Sim, ela tinha amigos. Pessoas em quem confiava, a quem respeitava e era grata. Os poucos que sabiam da doçura atrás de seus gestos toscos, seus talentos e virtudes mergulhados no mar de defeitos que sobressaiam à sua aparência disforme, desleixada e andrógina. Estes não sabiam onde encontrá-la naqueles dias.

 

Seus filhos, carentes, criados pela avó doente e tias rancorosas enquanto ela trabalhava, sedentos do colo culpado da mãe, loucos por testar novas manhas e guiá-la pela casa realizando seus desejos infantis, nem desconfiavam onde podia estar. Oito horas semanais de ponto cego onde a desnaturada não podia ser localizada para salvá-los do horror de não ter o cereal misturado à quantidade exata de leite.

 

Seu chefe, tão cheio de razões superiores para monopolizar seus minutos com tarefas absolutamente imprenscindíveis e urgentes, não era capaz de saber seu paradeiro. Nos dias negros, nem sob ameaça de demissão, de colocar pessoalmente o seu nome na lista negra de todas as maiores empresas do ramo, faziam-na falar.

 

Ameaças de infarto, empregos por-um-fio, namorados enciumados, ex-maridos chantagistas, amigos carentes, diarréias escolares não tiravam dela um olhar, um comentário, uma escusa que desse pista, esboçasse um ponto-de-partida para descoberta de seu destino nos momentos de neve eterna da sua existência impecavelmente cristã.

 

Especulações, conchavos, tramas, pequenas traições, grandes, segredos revelados em troca, torturas psicológicas dignas de aterrorizar mestres chineses não quebravam o silêncio kamicase de sua boca samurai.

 

Sua leitura, minha editora, minha expulsão da revista, minha escrita sob risco de ser rotulada como fraude, clichê, piada velha, não são capazes de revelar o que realmente acontecia com ela naqueles momentos. Sequer posso dizer se tinha ou não um motivo nobre por trás disso.

 

toda fuga é um caminho de volta
ro druhens

E todas as cores se misturam. Caleidoscópio. Como se houvesse neblina. Amanhece. Meus olhos ardem e alguma coisa de gosto salgado arromba meus lábios. Decerto, são lágrimas. Nítido, só o vestido vermelho. Nem ele. A lembrança dele.

 

E aquela mulher nem combinava com vermelho.
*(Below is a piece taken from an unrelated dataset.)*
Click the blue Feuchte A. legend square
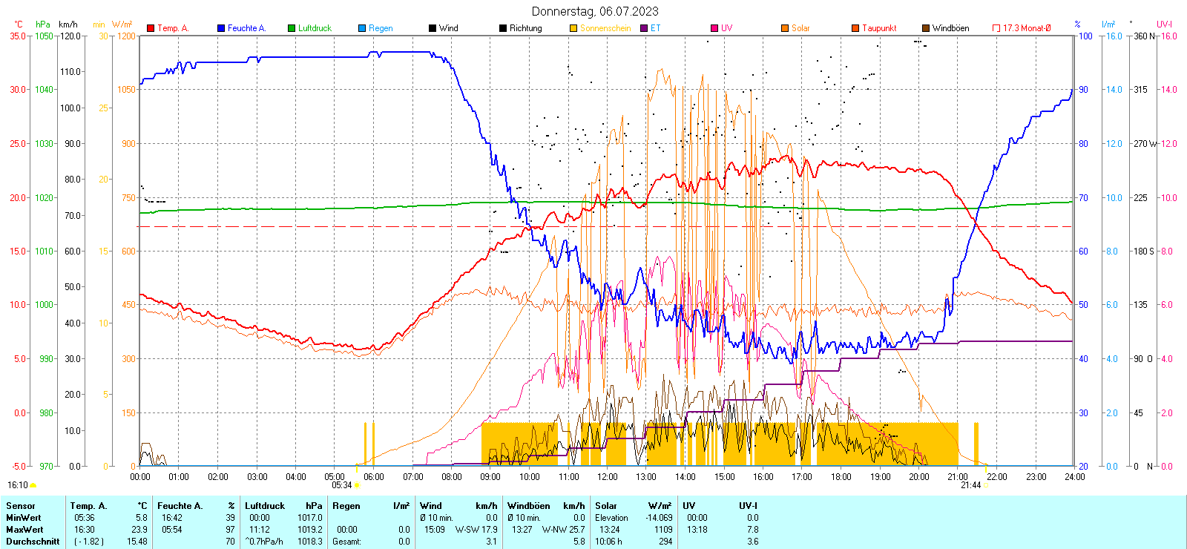pyautogui.click(x=221, y=28)
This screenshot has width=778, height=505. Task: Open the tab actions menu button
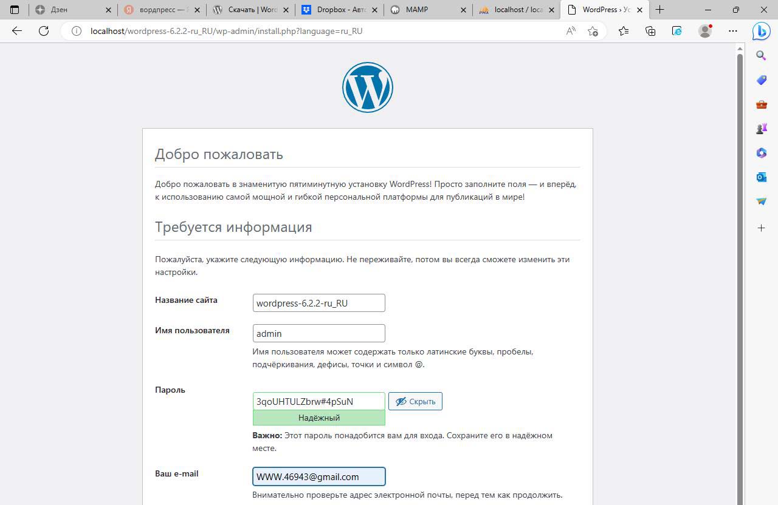coord(15,10)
Era um tom pastel entre o azul e o lilás. Dormiu de bruços em meu abraço, ombros largos, cabelo curto, parecia um homem. Gestos bruscos. Unhas curtas.

 

Uma nesga do vestido vermelho pra fora da porta do carro. Talvez até varresse o asfalto. Com fúria, nas curvas. A mesma com que curva, agora, a minha vida em direção ao nada.

 

Do nada se fez o nada. Sem motivo. Se chovesse, eu abriria a janela e acreditaria que meu rosto se molha com os pingos da chuva. Mas vai fazer sol de verão vermelho.

 

Talvez ela fosse vermelha e o frágil encantamento com o qual revesti seus sorrisos a fizesse pálida e entregue. Mas não era. Decerto que não. Se o fosse estaria aqui, ainda. E não está.

 

Estava perto da janela e olhava o além do infinito. Colocou o copo no parapeito e procurou um cigarro na bolsa. Ameaçou com a fumaça a distância que nos separava. Tossiu. Eu ri e ela me viu. Sorriu. Dançamos e ela cheirava a lilases. Talvez por isso eu pense que não era vermelha.

 

Mas foi vermelha no elevador, quando me beijou. Foi azul, quando se despiu do vermelho. Foi. Acabou.

 

Volto pra casa e esqueço tudo isso. Compro um vestido vermelho pra minha mulher. Peço que corte os cabelos e as unhas. Arrisco até mesmo que ela bata a porta e deixe outro rastro de vermelho no azul da manhã.

 

Talvez eu chore. Por ela, por elas. Por mim.